TASK PROMPT -
Reproduce the text on the Salem witch trials from "Another qualification was" up to and including "magic’ or ‘voodoo’.", substituting "disadvantaged" for "marginalized".

SOURCE DOCUMENT -
----

There was considerable feuding involved in the start of these sham trials. Salem Village had two prominent families on opposing sides—the Putnams, Puritan landowners heavily involved in local politics, and the Porters, moderates with connections to the mercantile Salem Town. They somewhat saw each other as political and religious rivals.
The feud came to a head when a group of mostly young girls started exhibiting erratic behavior, including fits, convulsions, and screaming. The villagers believed that the girls were under the influence of witchcraft, and an investigation began. Among those doing the accusing were Thomas Putnam and his daughter Ann, while the accused included many members of the Porter family.
Who Were The Accused?
Most of the people who were accused and convicted were women. This is possibly because New England was settled by Puritans, who believed that women were inherently sinful and easily influenced by the artifices of the Devil (harking back to the original sin of the Bible). Since the Puritan faith mandated that people fend off the Devil on a daily basis, this could have prompted them to report on anything out of the ordinary, assuming it to be the work of the Devil.
Thus, those who didn’t conform to Puritanical notions of behavior, especially women, (for example, fighting with neighbors or not being married or having children) might find themselves accused of witchcraft. Independent women (at least by 1692 standards) and those who had strong opinions were particularly vulnerable.
Another qualification was the wealth one possessed. Many of the people who were accused were also poor, and seen as burdensome for those who had to tolerate them in the society, as well as susceptible to underhandedness, in this case, the supernatural kind.
Those from marginalized communities, such as African Americans or Indigenous people living around Salem, were also found guilty by suspicion. Tituba, a slave from Barbados, for example, was accused of using ‘African magic’ or ‘voodoo’.

----

PROVIDED MATERIAL -

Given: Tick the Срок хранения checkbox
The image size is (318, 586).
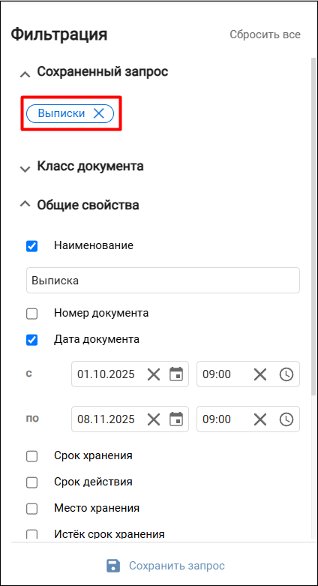Looking at the screenshot, I should (32, 456).
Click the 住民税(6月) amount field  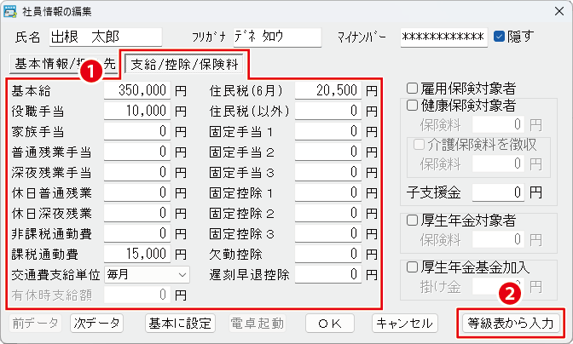327,89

----

THE RESULT -
Another qualification was the wealth one possessed. Many of the people who were accused were also poor, and seen as burdensome for those who had to tolerate them in the society, as well as susceptible to underhandedness, in this case, the supernatural kind.
Those from disadvantaged communities, such as African Americans or Indigenous people living around Salem, were also found guilty by suspicion. Tituba, a slave from Barbados, for example, was accused of using ‘African magic’ or ‘voodoo’.